--- TEXT SECTION Enclosed Below ---

In addition to surgery, chemotherapies are used at advanced stages of GC and in relapse cases. Several clinical studies have tested different combinations of conventional chemotherapies such as ECF [epirubicin, cisplatin and 5-fluorouracil (5-FU)], ECX (epirubicin, cisplatin, capecitabine), EOX (epirubicin, oxaliplatin, capecitabine) or FLOT (fluorouracil, leucovorin, oxaliplatin, docetaxel) [5]. In patients who have not received preoperative chemotherapy, a postoperative radiotherapy or an adjuvant therapy such as paclitaxel, an antineoplastic agent, is recommended [5]. These cytotoxic chemotherapies can reduce tumour burden, but their effects are usually transient and patients may relapse. This resistance to chemotherapy is mainly supported by the cancer stem cell (CSC) population [6].

There is no specific therapy except for patients with HER2-positive tumours. Indeed, 10–15% of GC cases display HER2 gene amplification (human epithelial growth factor receptor 2) [5] and can be treated with an anti-HER2 monoclonal antibody called trastuzumab, or Herceptin [7].

In this context, developing new efficient therapies remain necessary to improve GC care. Among the potential candidates, metformin is an interesting molecule to consider. Therefore, the aim of this review is to describe the different indications of the therapeutic potential of metformin in GC and its associated mechanisms.

Metformin, from the old anti-diabetic molecule to the promising anti-cancer drug

Metformin is a biguanide molecule used since 1957 [8] for its hypoglycemic properties. It decreases hepatic glucose production through the suppression of gluconeogenesis, improves glucose uptake in skeletal muscles [9] and decreases resistance to insulin. In contrast with other antidiabetic molecules, metformin does not cause weight gain or increased risk of hypoglycemia. These properties made metformin the most used antidiabetic drug in type 2 diabetes treatments [10]. The exact mechanisms of action of metformin are not clearly identified. Once in the cell, metformin accumulates in the mitochondrial matrix and inhibits partially but specifically the mitochondrial respiratory chain complex I or NADH dehydrogenase [11], resulting in a reduction of ATP synthesis by ATP synthase. The increase in the ADP/ATP and AMP/ATP ratios leads to two major responses, either dependent on the activation of AMPK (AMP-activating protein kinase) or related to inhibition of cAMP synthesis [9, 11,12,13]. The consequences are an inhibition of expression of genes encoding specific enzymes implicated in gluconeogenesis [14], an increase in the insulin receptor IRS-2 activity, and the translocation of the receptors GLUT1 or 4 in the plasma membrane which increases glucose uptake and decreases blood glucose level [15,16,17]. All these elements explain the hypoglycemic effects of metformin.

--- End of Enclosed TEXT SECTION ---

» REQUIRED ACTIONS
a) State whether each statement agrees with the metformin passage, answering yes or no and quoting the words that decide it: (i) metformin has been used since 1957 for its hypoglycemic properties; (ii) about a third of GC cases display HER2 gene amplification; (iii) metformin causes weight gain.
b) Extend the metformin passage by writing what comes next after its final sentence.
The items are separate material, unrelated to the metformin passage.

--- DATA EXTRACT Enclosed Below ---

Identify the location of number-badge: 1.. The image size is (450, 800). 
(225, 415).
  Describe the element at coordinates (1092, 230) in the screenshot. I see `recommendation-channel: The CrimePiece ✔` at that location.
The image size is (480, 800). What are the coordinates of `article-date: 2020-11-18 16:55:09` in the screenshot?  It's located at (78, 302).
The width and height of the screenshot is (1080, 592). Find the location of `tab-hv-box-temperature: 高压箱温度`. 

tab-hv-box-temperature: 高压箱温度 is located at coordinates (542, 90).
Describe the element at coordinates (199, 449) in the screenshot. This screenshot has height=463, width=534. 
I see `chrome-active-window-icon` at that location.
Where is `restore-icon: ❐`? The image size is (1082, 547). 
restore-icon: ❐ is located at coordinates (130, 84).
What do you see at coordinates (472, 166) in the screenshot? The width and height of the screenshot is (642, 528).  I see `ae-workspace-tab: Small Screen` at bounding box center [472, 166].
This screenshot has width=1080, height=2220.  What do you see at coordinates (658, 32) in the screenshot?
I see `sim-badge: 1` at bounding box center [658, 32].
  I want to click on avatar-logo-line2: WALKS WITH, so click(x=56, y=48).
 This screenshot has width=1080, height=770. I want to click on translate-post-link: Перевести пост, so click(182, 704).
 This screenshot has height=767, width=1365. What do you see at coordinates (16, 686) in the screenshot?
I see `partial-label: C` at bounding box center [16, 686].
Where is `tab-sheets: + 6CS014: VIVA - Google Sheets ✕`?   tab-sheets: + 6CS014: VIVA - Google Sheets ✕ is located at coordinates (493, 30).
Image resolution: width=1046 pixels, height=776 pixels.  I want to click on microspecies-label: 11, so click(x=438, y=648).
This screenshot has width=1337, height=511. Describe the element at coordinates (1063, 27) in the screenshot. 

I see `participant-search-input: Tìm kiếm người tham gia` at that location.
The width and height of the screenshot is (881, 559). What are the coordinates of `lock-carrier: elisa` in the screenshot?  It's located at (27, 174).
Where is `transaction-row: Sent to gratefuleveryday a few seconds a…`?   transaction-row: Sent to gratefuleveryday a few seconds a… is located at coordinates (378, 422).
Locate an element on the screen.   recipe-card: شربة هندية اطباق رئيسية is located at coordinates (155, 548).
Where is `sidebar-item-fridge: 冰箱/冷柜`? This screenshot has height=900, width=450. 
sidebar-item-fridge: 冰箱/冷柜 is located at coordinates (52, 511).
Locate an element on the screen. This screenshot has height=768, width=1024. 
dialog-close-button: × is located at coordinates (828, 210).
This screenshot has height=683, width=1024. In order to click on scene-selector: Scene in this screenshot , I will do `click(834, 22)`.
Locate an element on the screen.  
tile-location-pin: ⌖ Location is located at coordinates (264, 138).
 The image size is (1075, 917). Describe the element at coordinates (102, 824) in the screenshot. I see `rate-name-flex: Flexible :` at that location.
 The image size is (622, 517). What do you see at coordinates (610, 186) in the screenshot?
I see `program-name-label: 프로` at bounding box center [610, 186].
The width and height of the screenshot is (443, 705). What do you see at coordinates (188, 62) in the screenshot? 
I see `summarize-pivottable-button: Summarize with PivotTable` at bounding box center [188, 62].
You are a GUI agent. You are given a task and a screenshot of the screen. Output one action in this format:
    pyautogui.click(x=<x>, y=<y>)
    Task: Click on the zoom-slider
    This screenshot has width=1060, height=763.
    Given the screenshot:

--- End of Enclosed DATA EXTRACT ---

» RESPONSE LIST
a)
(i) Yes: "used since 1957 [8] for its hypoglycemic properties."
(ii) No: "10–15% of GC cases display HER2 gene amplification."
(iii) No: "metformin does not cause weight gain or increased risk of hypoglycemia."

b)
In addition to its antidiabetic properties, epidemiological studies have shown that diabetic patients treated with metformin developed significantly less cancer than those not treated with metformin [18]. Evans et al. were the first to hypothesize that metformin could reduce the risk of cancer [19]. They therefore performed a pilot case–control study on diabetic patients and showed that the cancer incidence was 36.4% for diabetic patients treated with metformin, compared to 39.7% for the other diabetic patients [19]. Since then, numerous epidemiological studies have been conducted on different types of cancer. Gandini et al. performed a meta-analysis demonstrating a 31% incidence decrease and 34% mortality reduction (all cancers combined) in metformin-treated diabetic patients compared to those not treated with metformin [20]. Recently Zhou et al. published a meta-analysis of seven cohort studies including a total of 591,077 diabetic patients (type 2). According to this study, the risk of developing a GC in metformin-treated diabetic patients is significantly reduced (hazard ratio of 0.76) [21]. It was also demonstrated that survival rate of GC patients is increased in the diabetic patients group treated with metformin compared to the other diabetic patients, not treated with metformin [22].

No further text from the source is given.